▶ Stored items:

────

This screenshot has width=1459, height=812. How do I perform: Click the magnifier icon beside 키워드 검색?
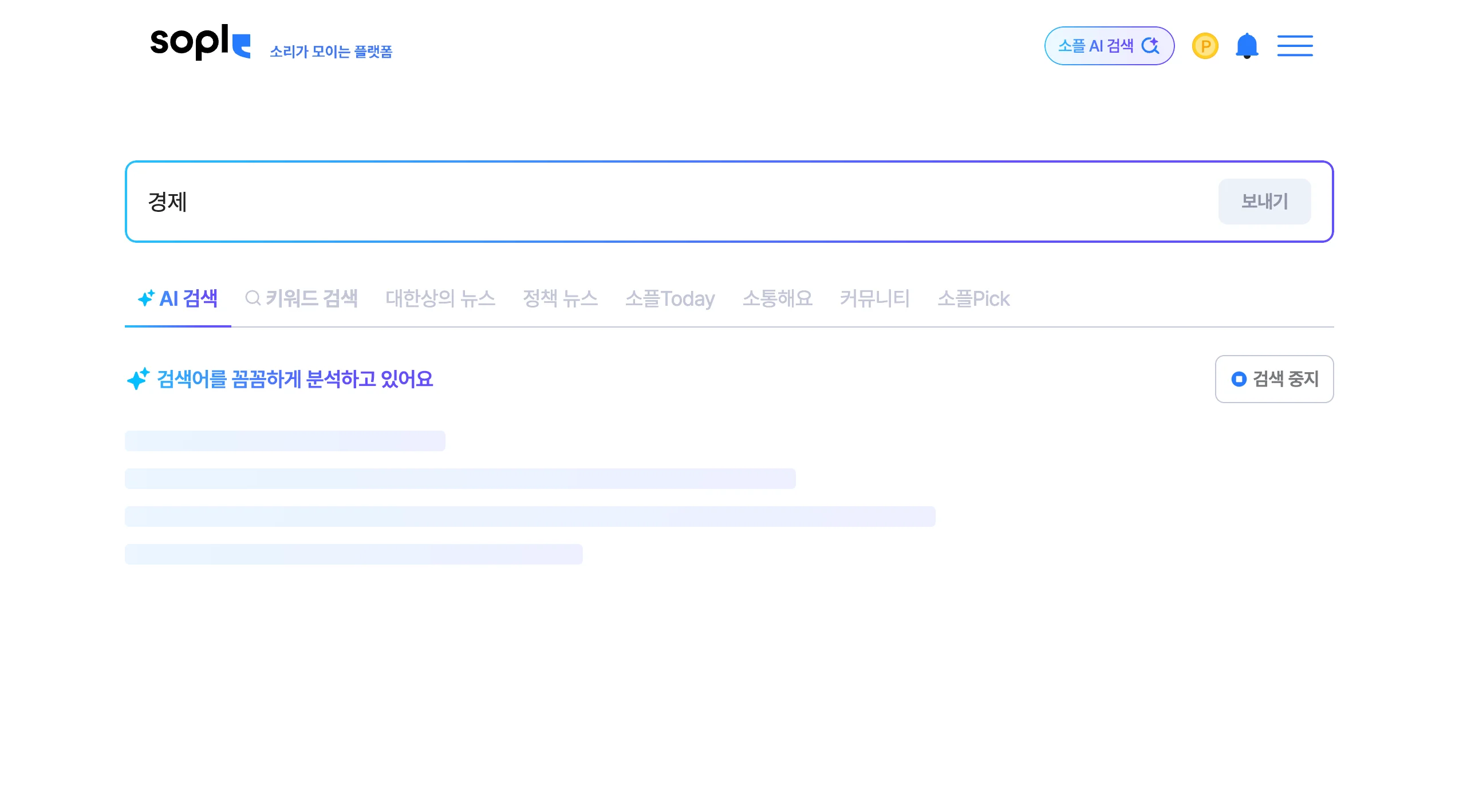click(253, 298)
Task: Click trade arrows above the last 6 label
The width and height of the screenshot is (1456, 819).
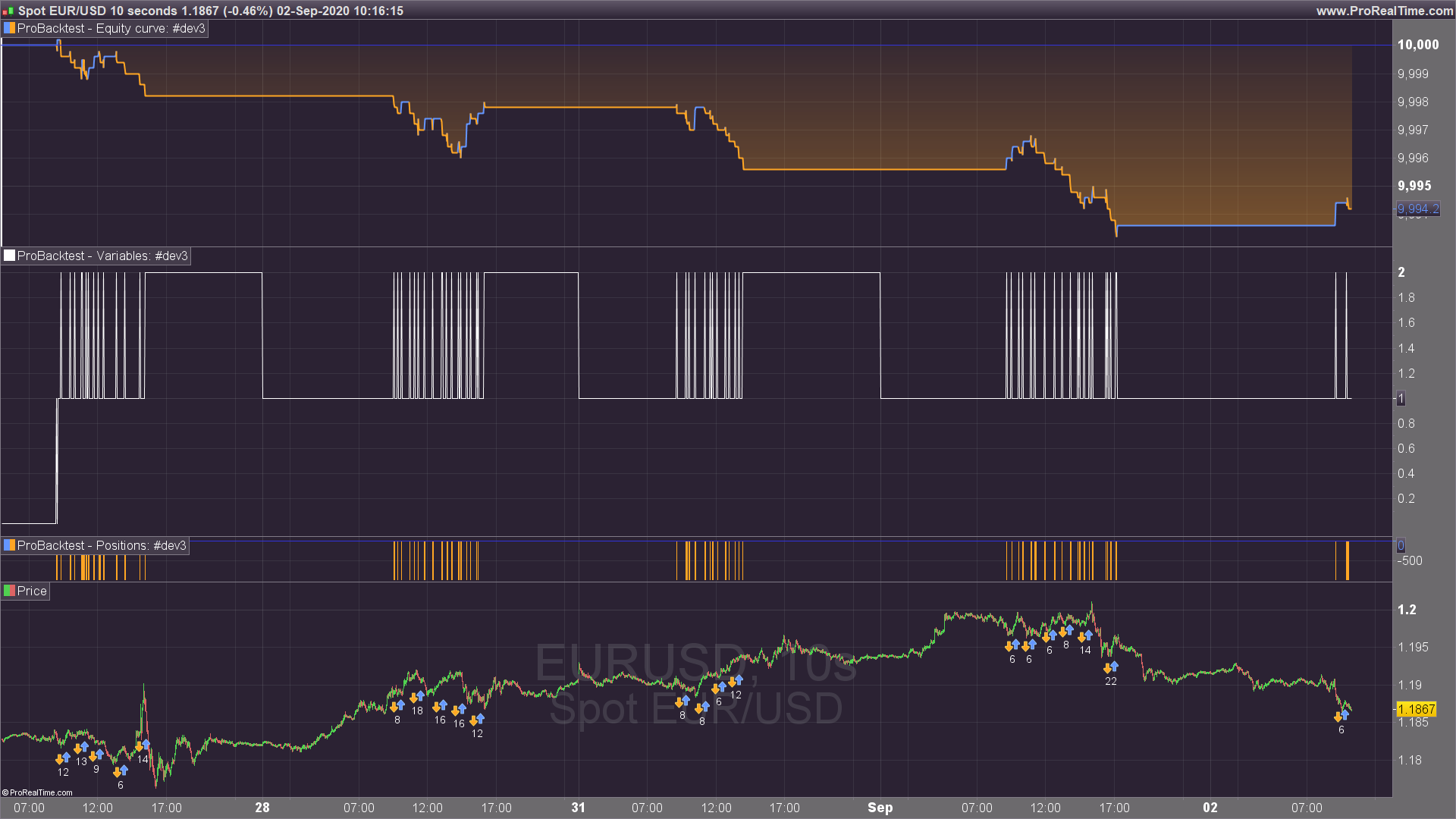Action: 1341,716
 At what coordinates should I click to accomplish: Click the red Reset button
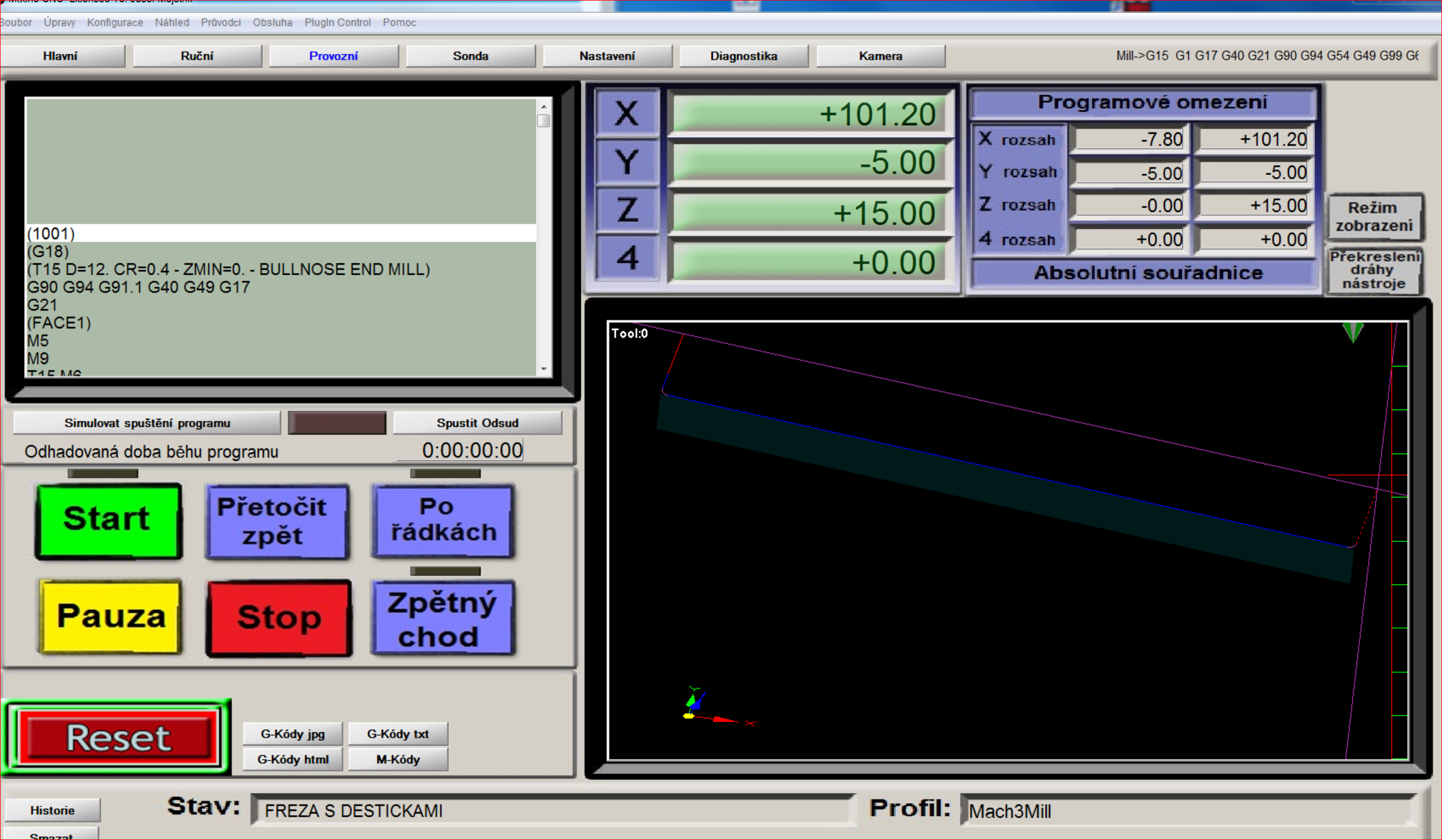point(118,737)
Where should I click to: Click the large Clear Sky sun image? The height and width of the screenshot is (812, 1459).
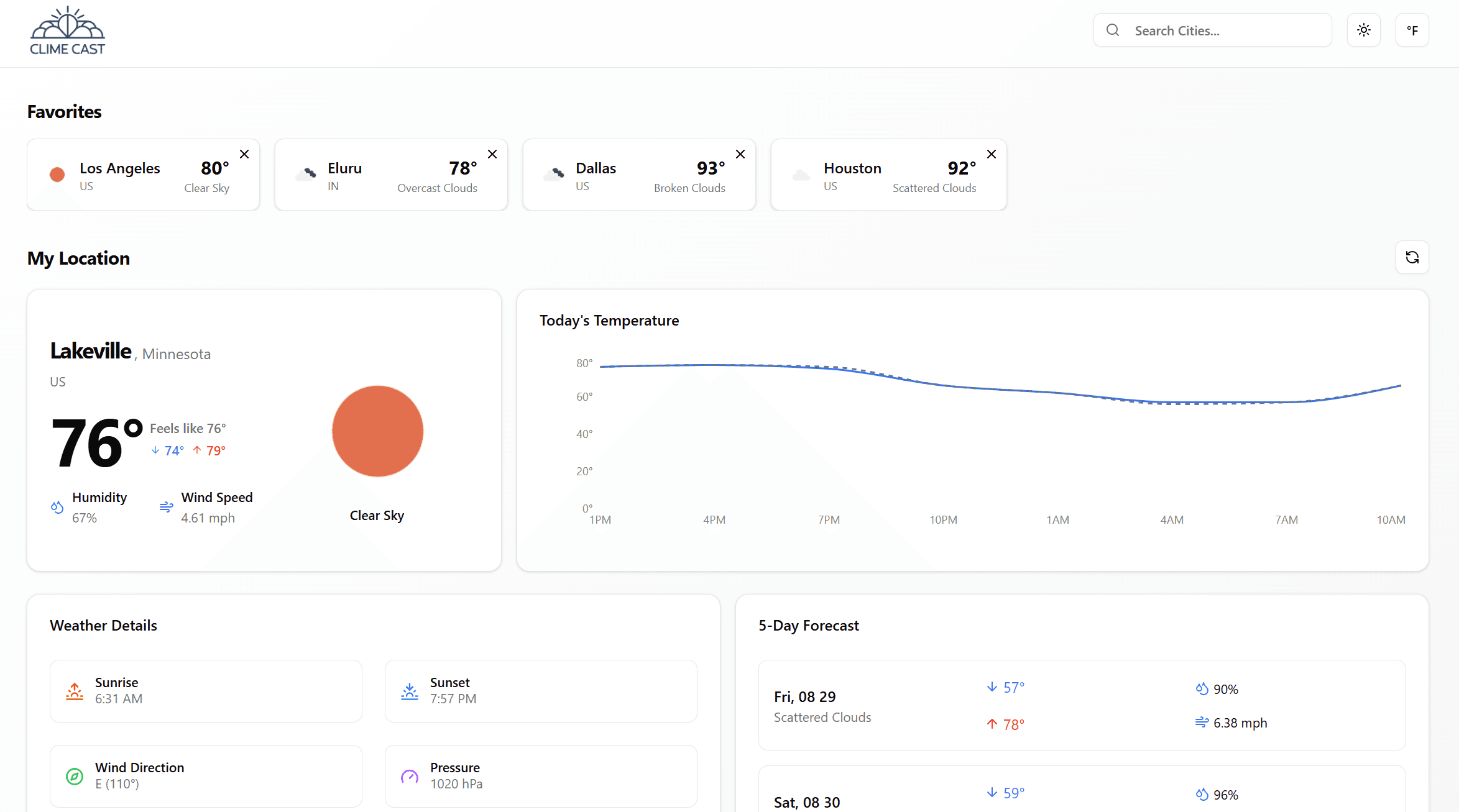pos(377,431)
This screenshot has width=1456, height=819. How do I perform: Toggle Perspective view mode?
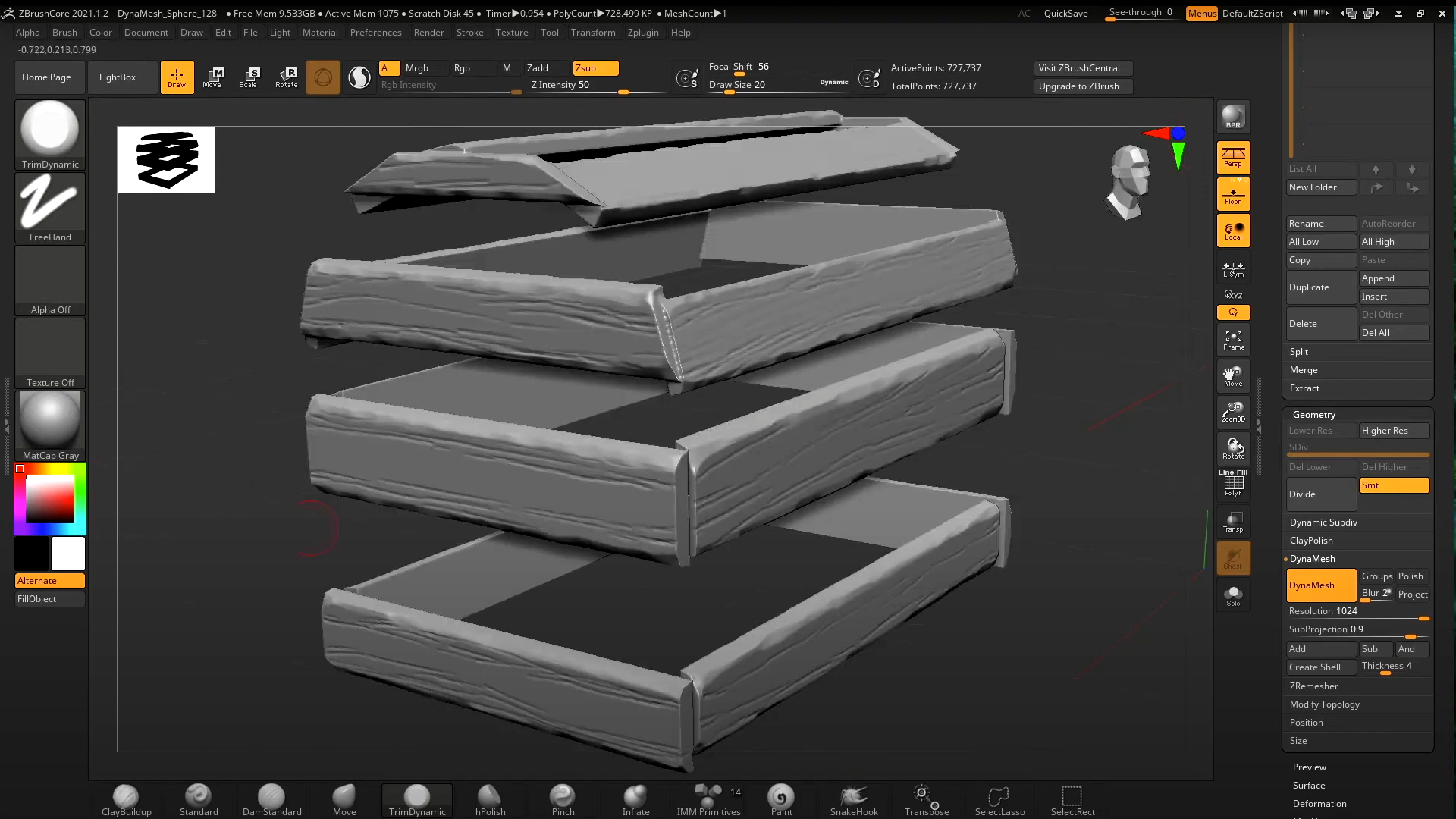(x=1233, y=157)
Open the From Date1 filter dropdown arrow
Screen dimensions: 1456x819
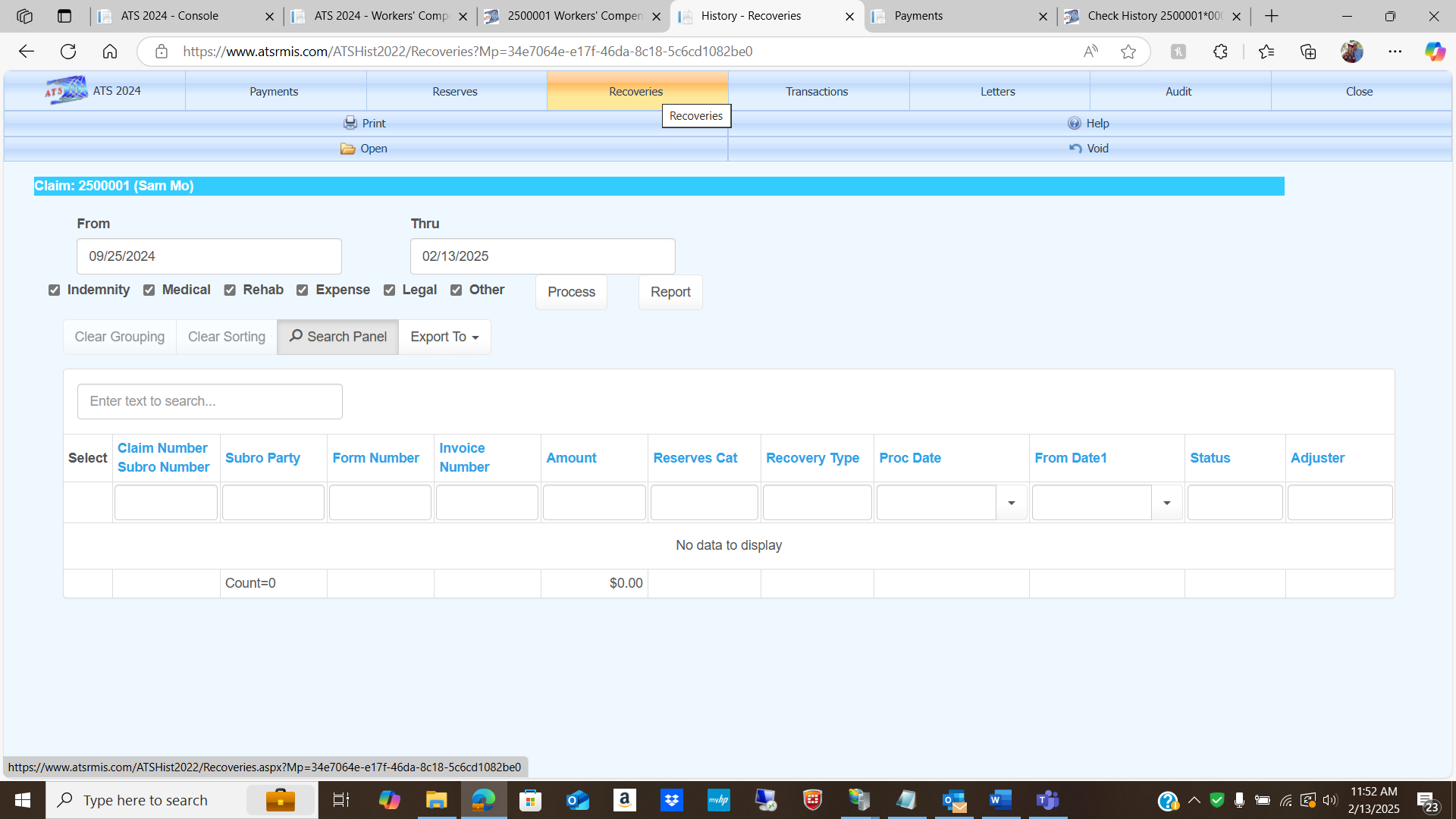[1166, 503]
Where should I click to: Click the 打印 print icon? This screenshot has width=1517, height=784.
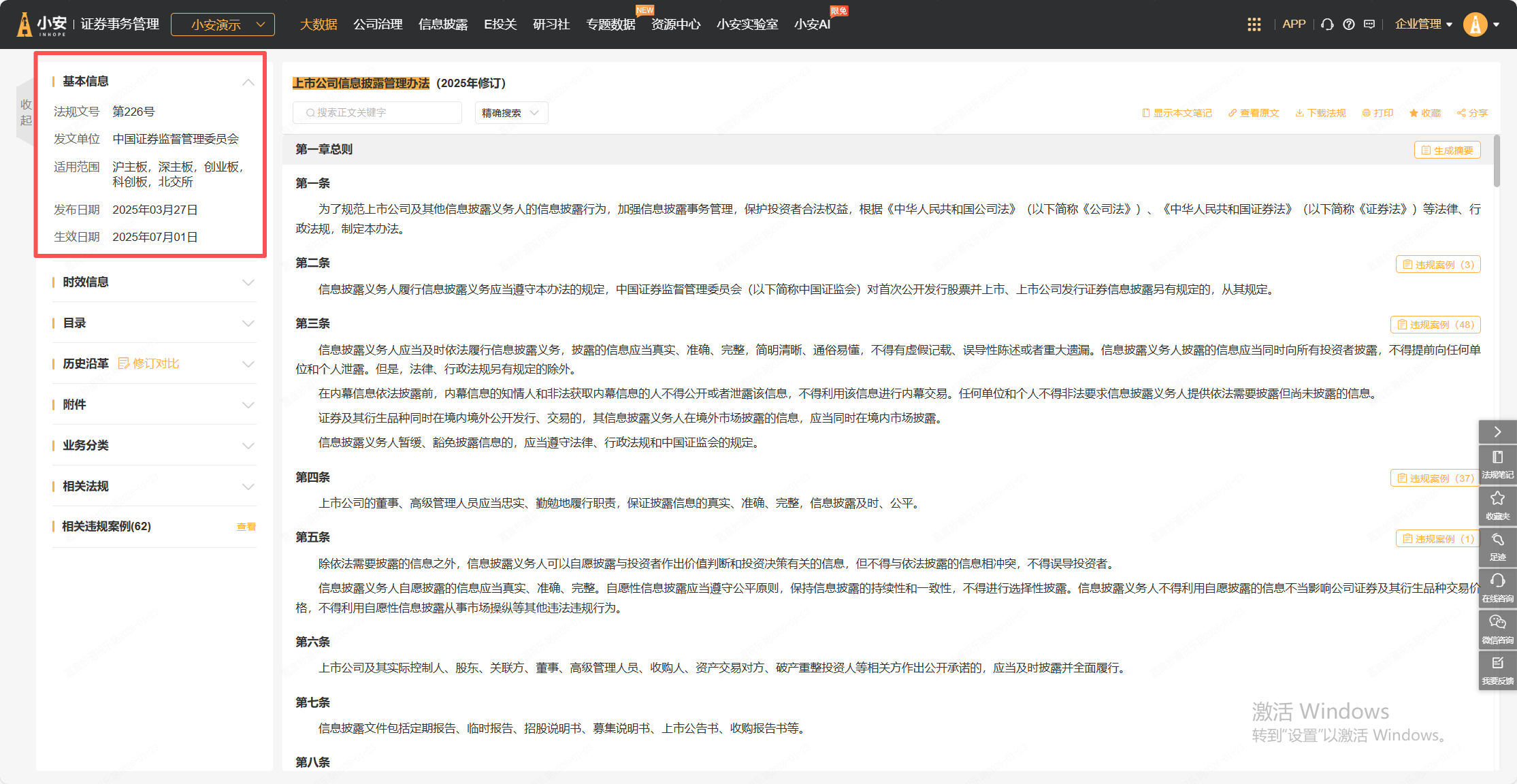pyautogui.click(x=1377, y=113)
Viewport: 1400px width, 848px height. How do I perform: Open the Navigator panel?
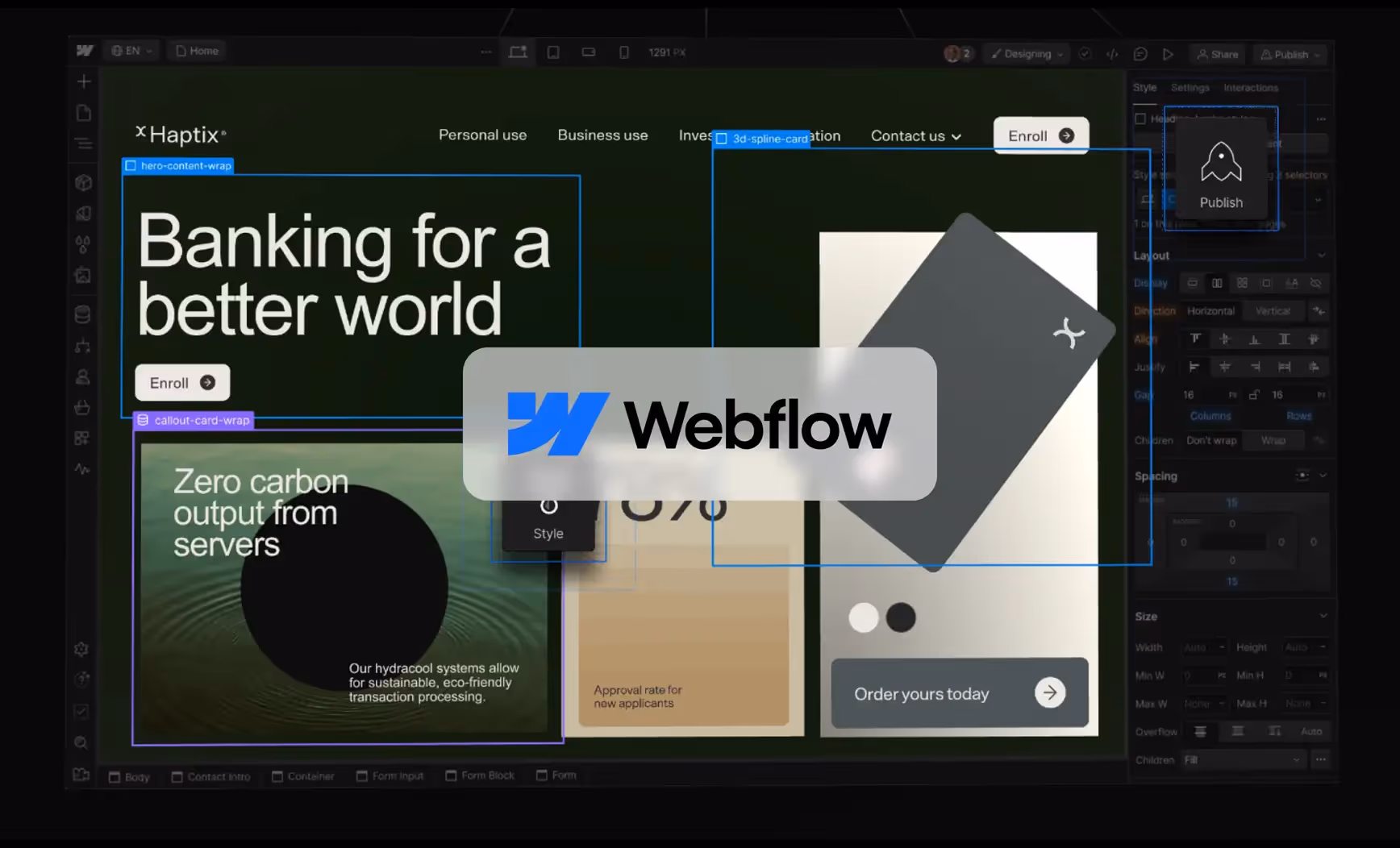pos(83,143)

────

▶ Your goal: Output only the lines running from the one containing "Open the From Date1 filter dropdown arrow" to the end of the records, inclusive and exact; skip the pictures.

▶ Solution to this exercise:
Open the From Date1 filter dropdown arrow
Screen dimensions: 1456x819
[1166, 503]
Where should I click to: Click the 打印 print icon? This screenshot has width=1517, height=784.
pyautogui.click(x=1377, y=113)
Viewport: 1400px width, 848px height. How do I perform: Open the Navigator panel?
pos(83,143)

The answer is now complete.